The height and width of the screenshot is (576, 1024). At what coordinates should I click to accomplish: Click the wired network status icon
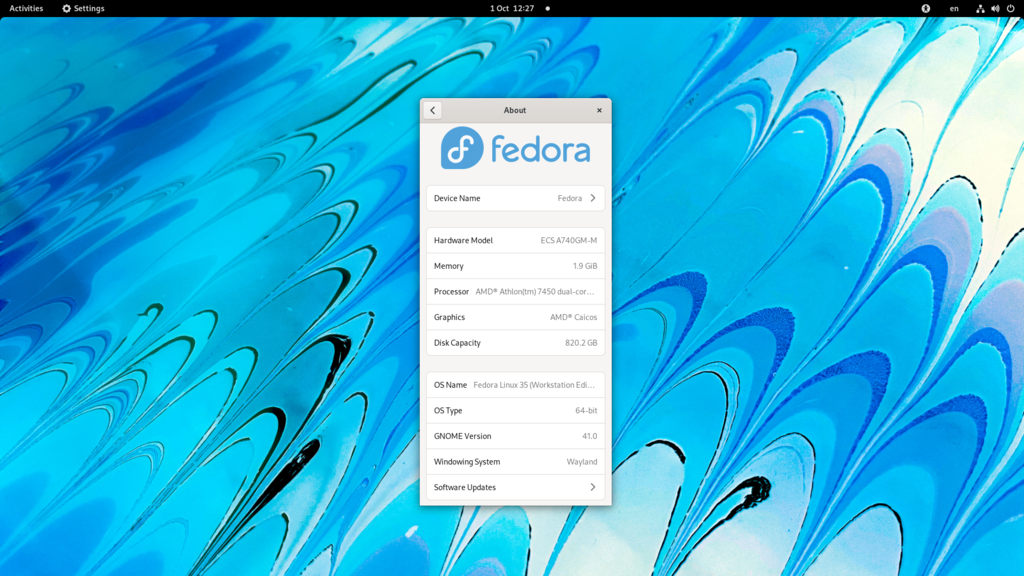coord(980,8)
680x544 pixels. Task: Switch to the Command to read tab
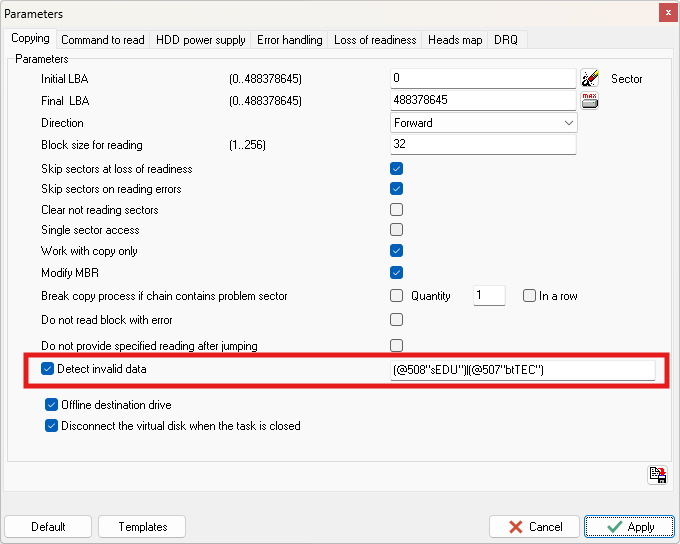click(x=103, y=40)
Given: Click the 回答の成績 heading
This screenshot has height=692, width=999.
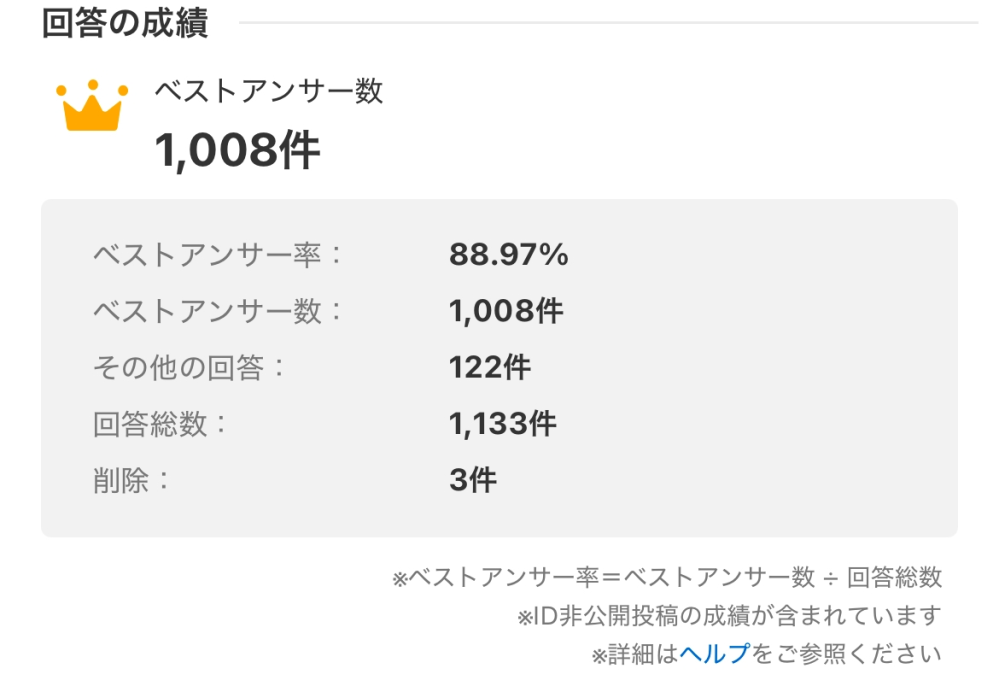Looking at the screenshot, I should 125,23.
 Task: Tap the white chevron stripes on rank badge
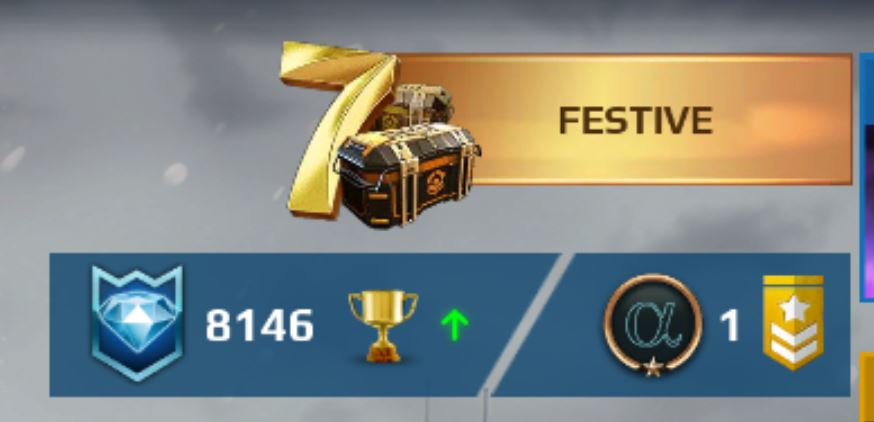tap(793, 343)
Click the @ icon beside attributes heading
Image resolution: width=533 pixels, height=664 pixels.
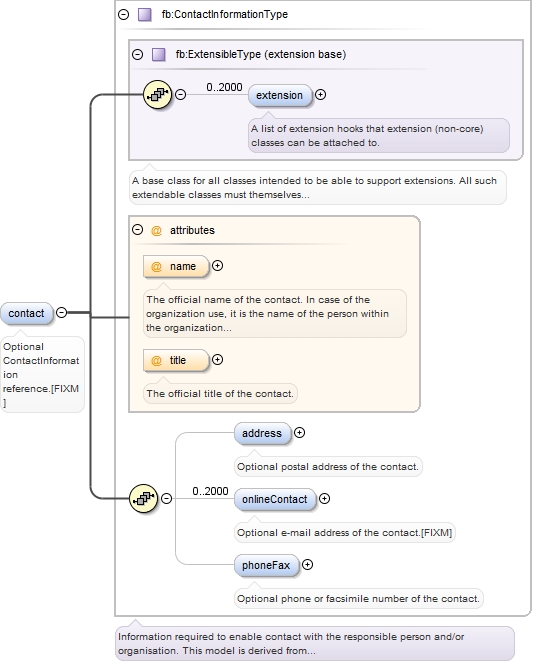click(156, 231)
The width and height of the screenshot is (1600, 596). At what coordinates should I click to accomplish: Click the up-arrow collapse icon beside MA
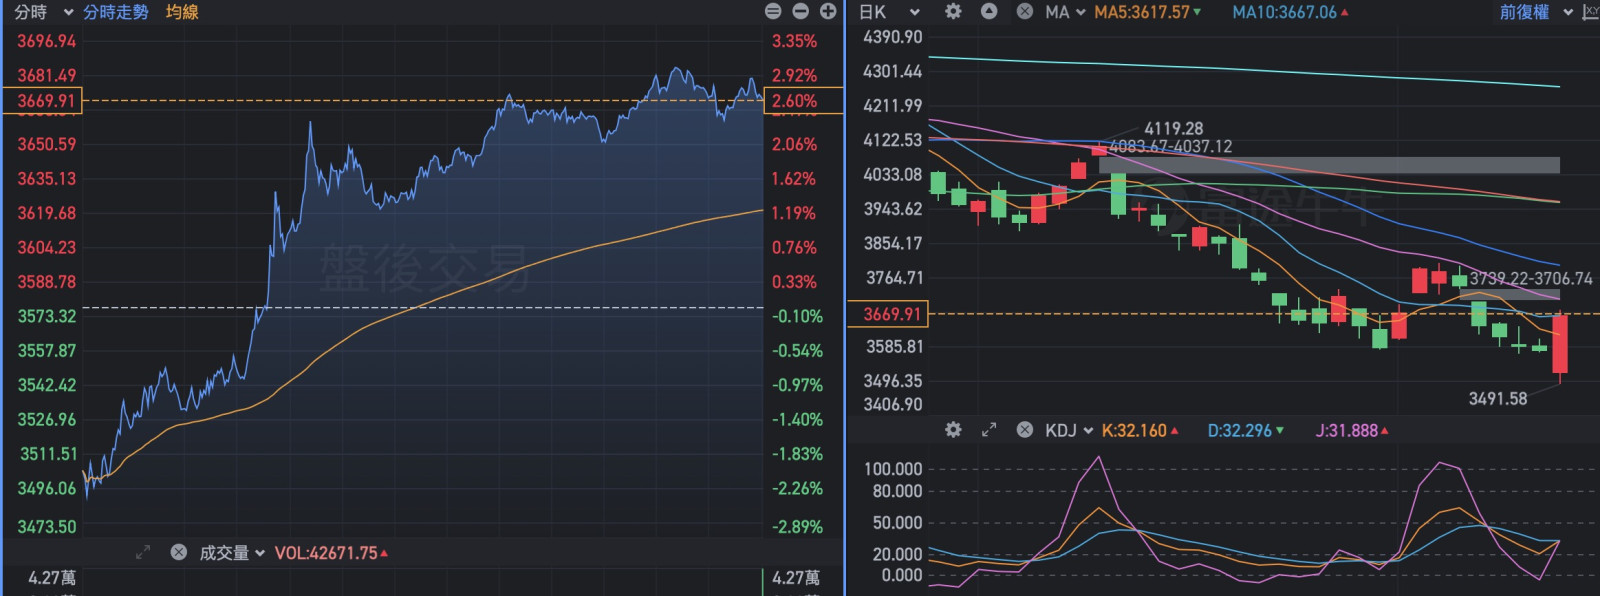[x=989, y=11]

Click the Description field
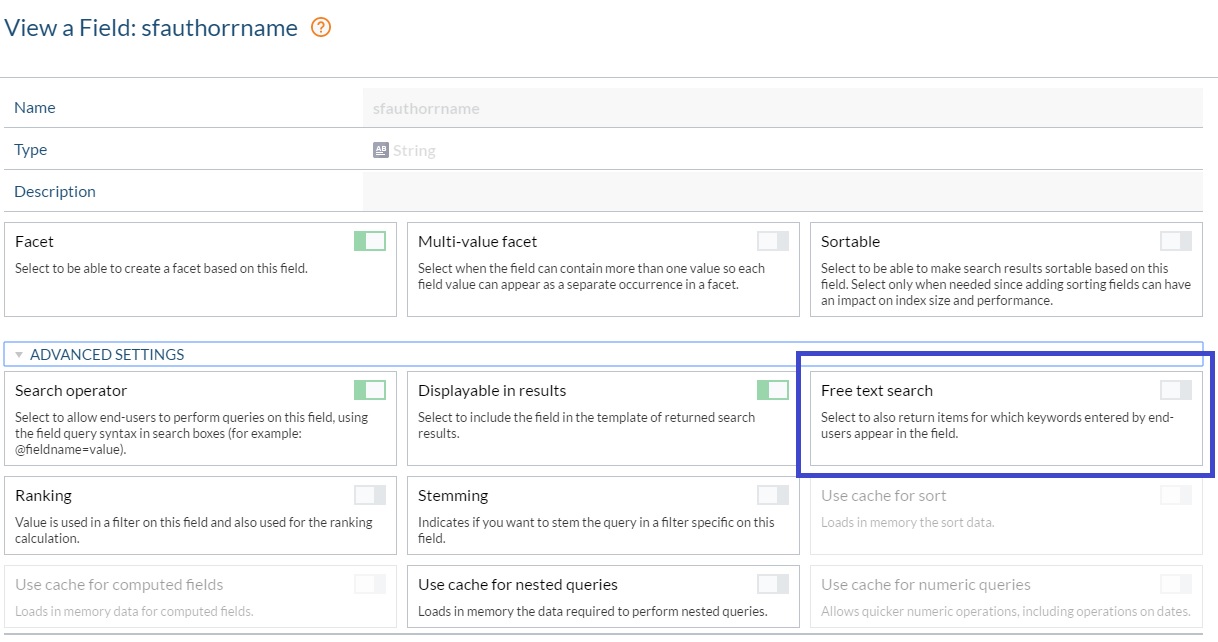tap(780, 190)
########################################
> [Directions]
Each record should be copied exactly, and each image left out.

> [Expected answer]
The height and width of the screenshot is (576, 1024). At what coordinates should I click to accomplish: Click the wired network status icon
coord(980,8)
680x544 pixels. Task: Switch to the Command to read tab
click(x=103, y=40)
Given: Click the 回答の成績 heading
This screenshot has height=692, width=999.
Looking at the screenshot, I should 125,23.
 Task: Tap the white chevron stripes on rank badge
tap(793, 343)
Click the @ icon beside attributes heading
Image resolution: width=533 pixels, height=664 pixels.
click(156, 231)
The width and height of the screenshot is (1600, 596). At what coordinates should I click to accomplish: Click the up-arrow collapse icon beside MA
[x=989, y=11]

Click the Description field
tap(780, 190)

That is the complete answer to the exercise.